Of course, whether this new take on finding games is actually successful at that task is another story. It’s called Crit-Rate and is debuting at PAX East this week as the brainchild of marketers, podcasters, and press; participants take a gaming-personality test, and then the AI pools the data from likeminded gamers and tries to recommend the most appropriate next big thing.
“A robust digital recommendation engine powering Crit-Rate aims to provide video game suggestions like trusted friends. A pool of analytical data is first gathered from a detailed personality test about how the user enjoys video games, including challenge preferences, problem solving processes, and even what immerses them. Users are then sorted into Houses based on these dimensions. Once their profile is made, users can explore their House to find highly curated recommendation scores from other gamers with similar preferences and playing tastes. The most renowned, popular, and high quality games aren’t always the correct fit for everyone. Crit-Rate assists users in finding the right game for them by focusing solely on ‘fit,’ rather than quality, through the aggregated ratings of like-minded gamers. The unique score given to each game is read not as percentage of quality, but the likelihood that this game will be a critical hit for the user. Hence Crit-Rate.”
It actually looks like a mash-up of the old Bartle Test, Quantic Foundry’s Gamer Motivation Model, and some cutesy online quiz, with the added element of actually suggesting specific games based on the survey – and I had a feeling it was likely to have a lot of the same problems, too, and perhaps even more since it’s run by marketers rather than academics (unlike Quantic).
So – for science – I went ahead and let them collect my info to see how it would go. You can take the test or just choose your house yourself, but I wanted to see what the survey would do. Here are a few of the survey questions that leaped out at me (you’re supposed to mark out whether you agree or disagree or neither).
If there’s a competitive aspect in a game I tend to enjoy it more.
I don’t enjoy a game that’s mind-numbingly difficult.
I actively seek out the most challenging aspects of a game.
Games that focus on planning a town or raising an army are hands-down my favorites.
We’ve previously discussed how words like competition, difficulty, and challenge are not helpful when describing wildly different types of mechanics and systems in video games, since someone could feasibly consider twitchy combat difficult and annoying but live for the thrill of a challenging competitive economy, while others might be terrified of learning an absurdly engrossing crafting system but prefer to spend all day in cheeseball battle royales. These words are not only unmeaningful but misleading. (I had the same complaints about Quantic’s model.)
After you complete the couple dozen questions in the survey, the site asks you to rate a bunch of games quickly. Literally none of them was anything I would ever buy or play. Not one single one. I don’t think the options were drawn based on the survey, for what it’s worth, but I also can’t see how that offers much nuance to my score. I was able to at least pick three out of the list of games I was looking forward to! One of them I won’t be buying, but at least it’s representative of a genre I like.
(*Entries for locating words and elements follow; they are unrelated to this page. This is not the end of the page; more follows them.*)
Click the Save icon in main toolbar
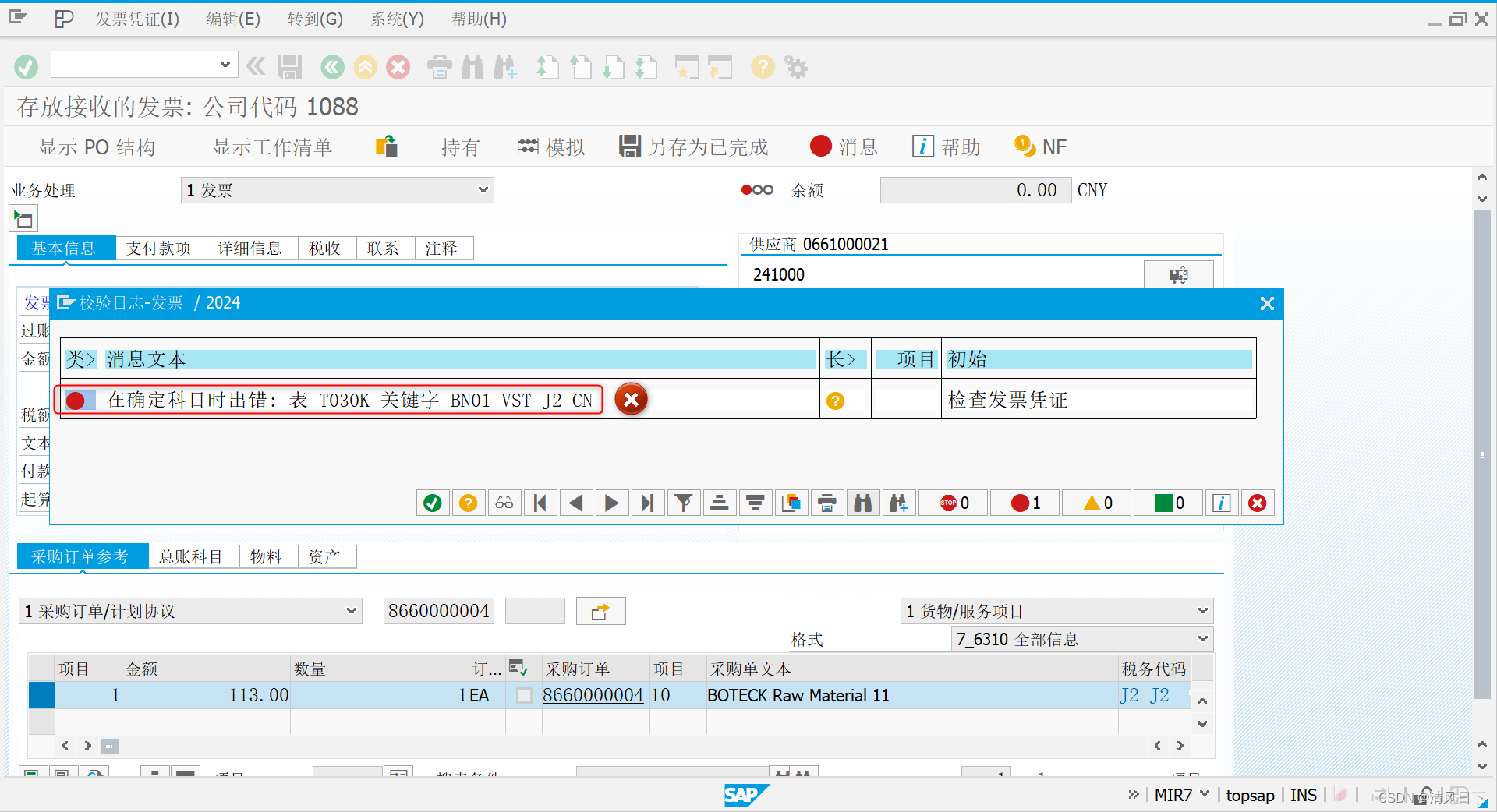Screen dimensions: 1497x812 click(x=288, y=67)
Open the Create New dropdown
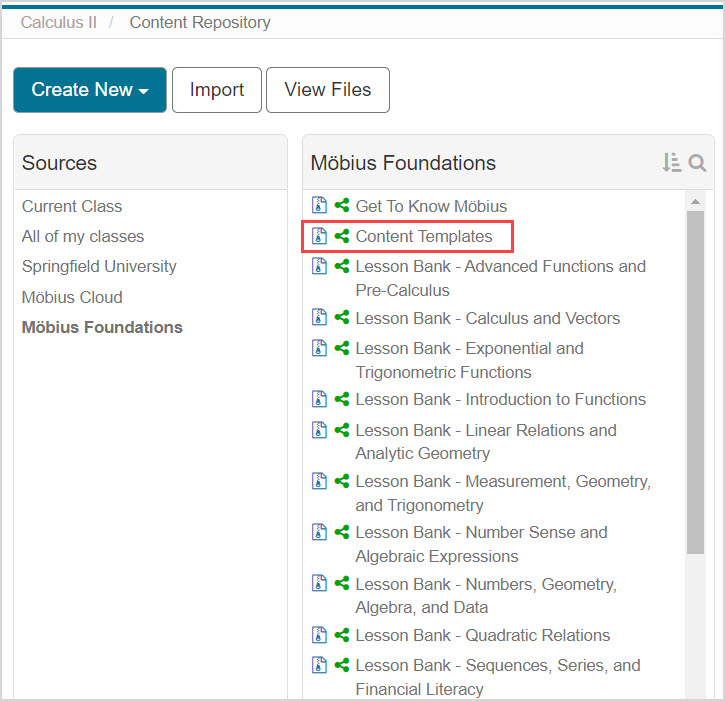This screenshot has height=701, width=725. tap(89, 90)
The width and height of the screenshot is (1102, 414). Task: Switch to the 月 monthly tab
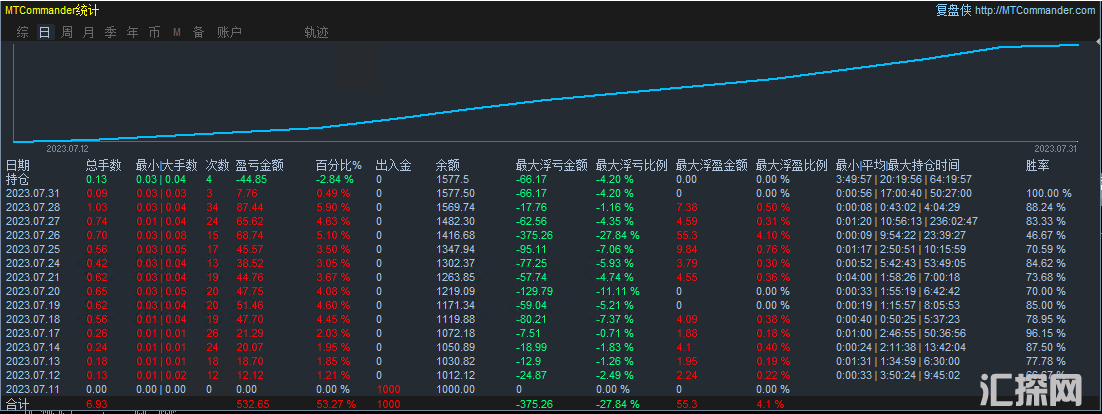[x=88, y=32]
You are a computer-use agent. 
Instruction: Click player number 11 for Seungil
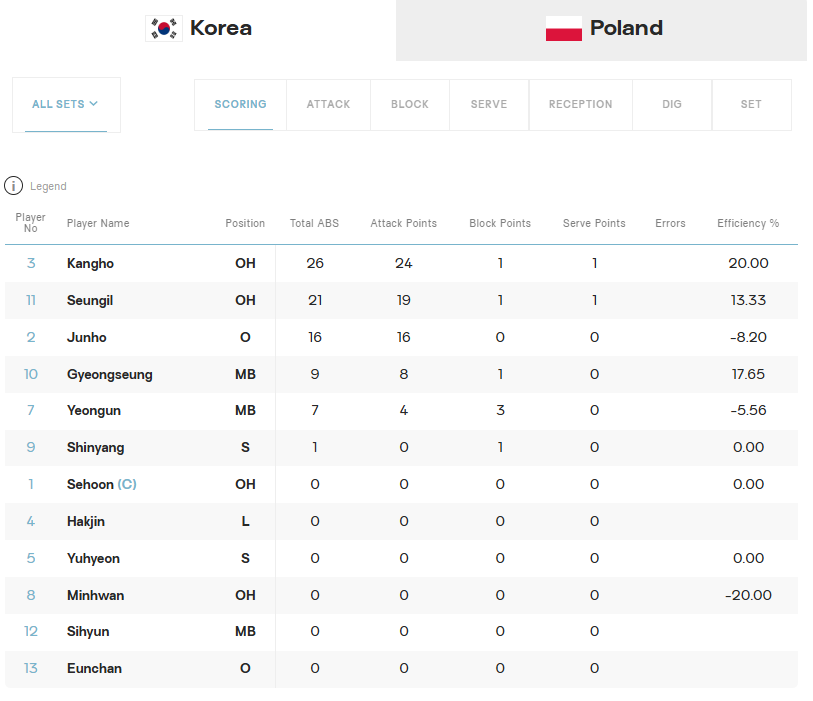pos(31,300)
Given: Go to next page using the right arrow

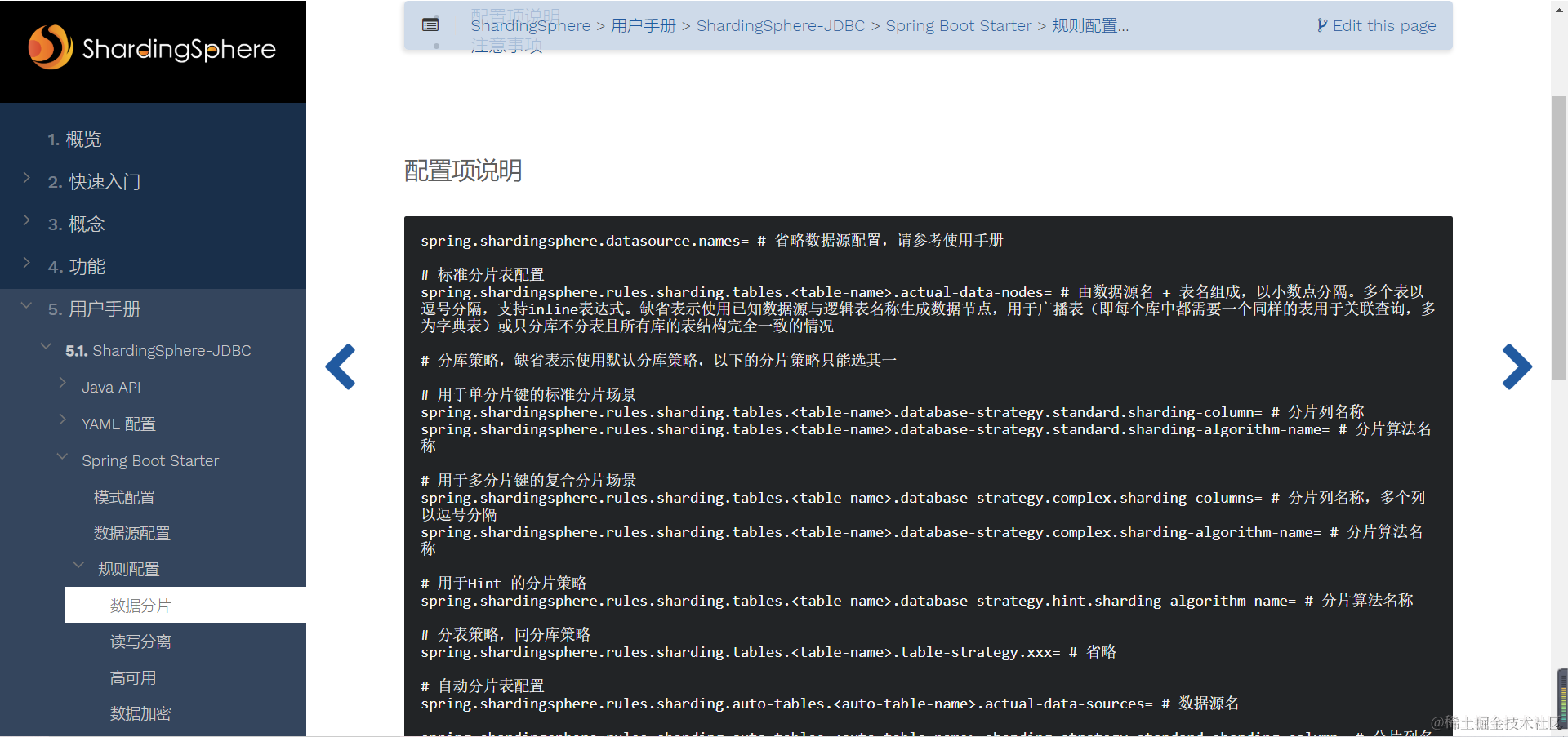Looking at the screenshot, I should (x=1517, y=366).
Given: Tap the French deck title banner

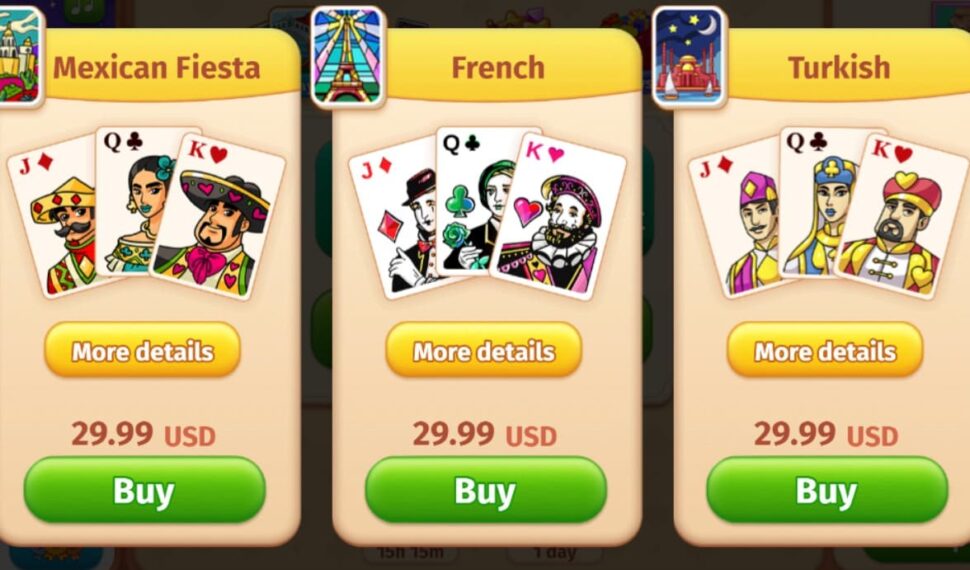Looking at the screenshot, I should pyautogui.click(x=498, y=67).
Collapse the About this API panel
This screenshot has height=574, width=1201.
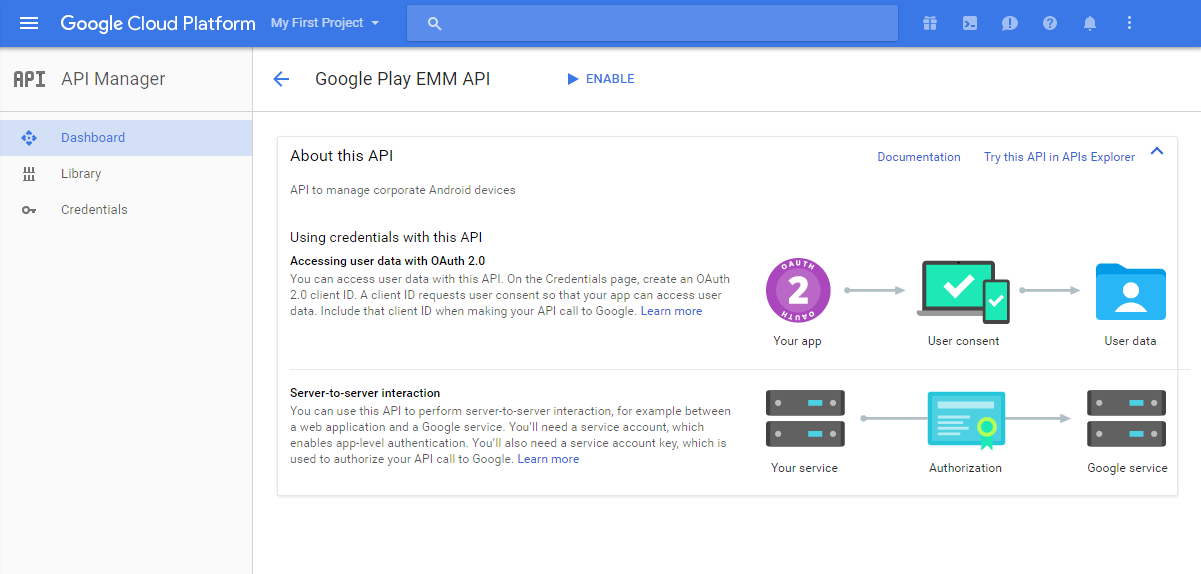(1157, 151)
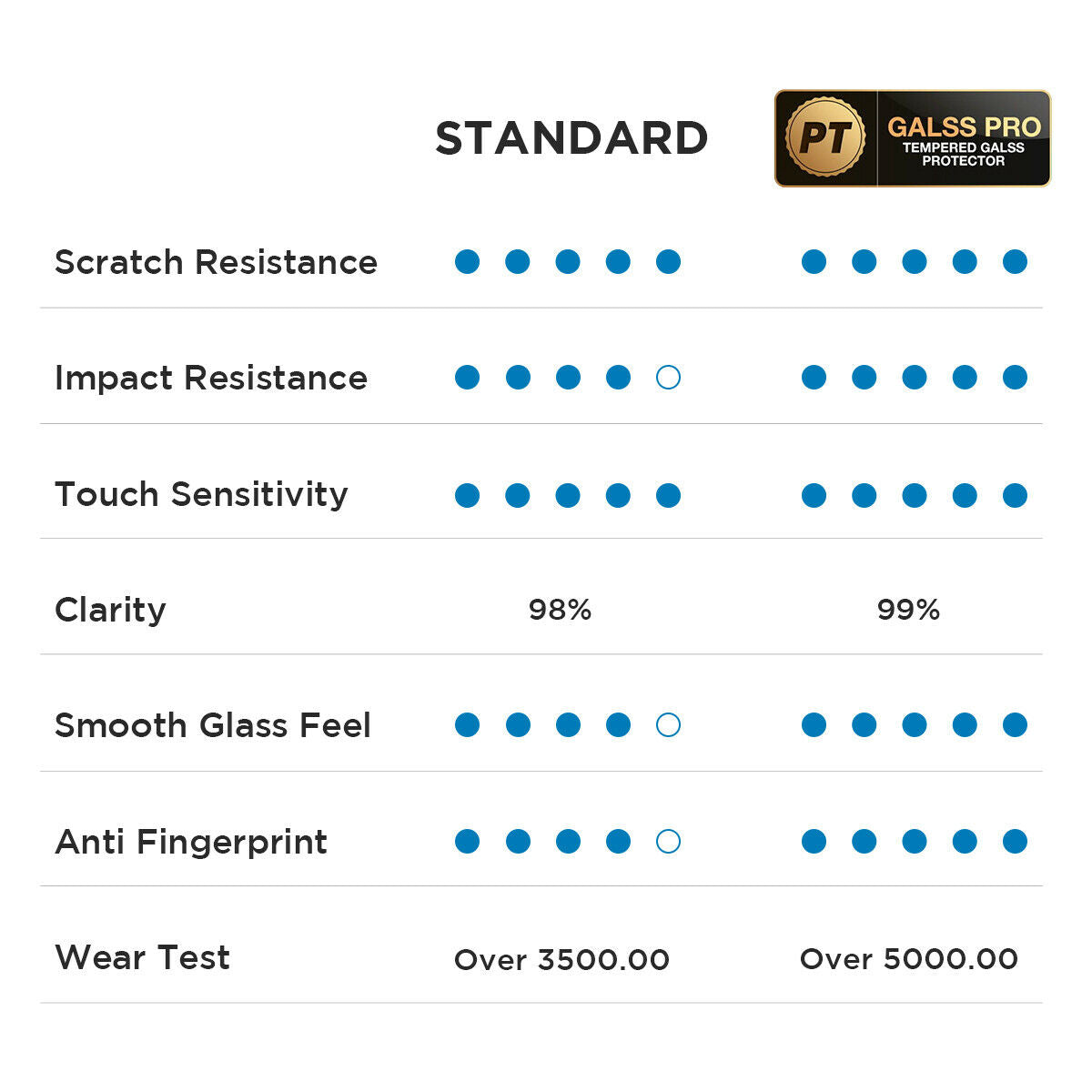
Task: Click the gold PT seal emblem
Action: (825, 138)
Of course, nothing listed (for me?) was even remotely an MMO.
In any case, the test slotted me into the Curionaut category, which is somewhat accurate, somewhat inaccurate, but overall so vague that it could describe a huge percentage of MMORPG players. That’s about what I would expect from a survey this short and limited, honestly – there’s an obvious Forer effect at play here.
The real problem is that after the site assigns me to the Curionaut role, it recommends games to me that are, again, not something I would ever buy or play. So at least for me, as a core sandbox-leaning MMORPG player who leans heavily on questing, crafting, and building, the algorithm simply doesn’t work effectively. Maybe it’ll work for a different type of mainstream gamer or console gamers (I see a lot of console games in these lists), or maybe it’ll keep being refined with more games and better recommendations when more people have filled out the survey and pushed the algorithm in the right direction.
Is it going to find the perfect game for the average MMORPG player? I doubt it, but it’s worth a look anyhow on a rainy Thursday. If you give it a try, let us know how you’re slotted!